Coyote gets a lot of mail. When the world shut down in March, 2020, Coyote happened to be in Ontario ahead of scheduled shows at Brock University. The gigs were cancelled, along with pretty much everything else. Their usually jammed schedule suddenly free, Coyote began responding to their gigantic backlog of letters, emails and social media messages. These were not mere polite, obligatory replies, but works of art that took on a life of their own.

Coyote, who has previously published a dozen books, happened to mention this letter-writing project during an online queer memoir panel they took part in during the first weeks of the shutdown. An editor with Penguin Random House Canada, who was watching, reached out and suggested the letters might make a good book.

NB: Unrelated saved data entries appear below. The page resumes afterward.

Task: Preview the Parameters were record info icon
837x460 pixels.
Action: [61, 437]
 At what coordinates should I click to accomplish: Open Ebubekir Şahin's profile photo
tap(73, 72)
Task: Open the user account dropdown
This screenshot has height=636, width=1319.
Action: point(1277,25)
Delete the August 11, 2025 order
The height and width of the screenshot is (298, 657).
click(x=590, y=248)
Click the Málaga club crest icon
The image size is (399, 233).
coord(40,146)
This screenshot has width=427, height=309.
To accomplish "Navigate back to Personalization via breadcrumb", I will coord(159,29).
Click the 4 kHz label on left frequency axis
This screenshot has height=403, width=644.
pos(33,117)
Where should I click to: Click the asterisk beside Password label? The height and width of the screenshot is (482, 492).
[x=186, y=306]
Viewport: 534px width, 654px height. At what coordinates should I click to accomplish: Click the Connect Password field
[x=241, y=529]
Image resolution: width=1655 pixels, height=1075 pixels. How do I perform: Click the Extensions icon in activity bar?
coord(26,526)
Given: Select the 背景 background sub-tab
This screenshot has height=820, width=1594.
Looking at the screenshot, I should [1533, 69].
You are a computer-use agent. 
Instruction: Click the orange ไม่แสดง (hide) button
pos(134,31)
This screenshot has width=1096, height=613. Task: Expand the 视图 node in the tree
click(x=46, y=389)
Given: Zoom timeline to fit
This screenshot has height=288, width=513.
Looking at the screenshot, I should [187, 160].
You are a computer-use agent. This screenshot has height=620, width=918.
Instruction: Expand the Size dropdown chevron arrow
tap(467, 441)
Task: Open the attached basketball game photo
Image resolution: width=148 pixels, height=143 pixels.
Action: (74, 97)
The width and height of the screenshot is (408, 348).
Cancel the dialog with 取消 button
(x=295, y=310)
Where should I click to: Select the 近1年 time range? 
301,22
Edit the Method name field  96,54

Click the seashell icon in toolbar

“I was like, I don’t know, I hadn’t thought about it,” says Coyote. “I was really just answering my mail.”

The book includes sensitive exchanges with Canadian singer-songwriter Ferron; an actor from Pakistan who must conceal the fact that she is a lesbian for her safety and her family’s; the parent of a child who began her transition at 17 and killed herself at 21. “That day as I listened to you speak, it was like I was hearing the words that she wanted me to hear,” wrote the woman to Coyote in a letter that included a picture of her daughter, Kate. “You spoke directly to my heart, and I was finally able to understand the struggles and hurt that she must have gone through in day-to-day life.”

Open this photo in gallery:

Handout

(Each letter writer was paid, incidentally: $350 plus two copies of the book; Coyote is still looking for one of the writers, who left a note signed “S” under their windshield after a talk in Victoria, B.C., in May, 2019.)

In their responses, Coyote reveals pieces of themselves and their experiences – at home, and on the road.

In one section titled “Shiny-Shoed Storyteller,” Coyote writes about a time they had three shows at the same school, in a single day. In between the first and second performance, they went into the gender-neutral bathroom – to find it covered in urine: the floors, the door handles, the toilet paper rolls. Coyote turned on their shiny leather heel and told the principal he might need to send in a custodian. “What did they do in there this time?” he responded.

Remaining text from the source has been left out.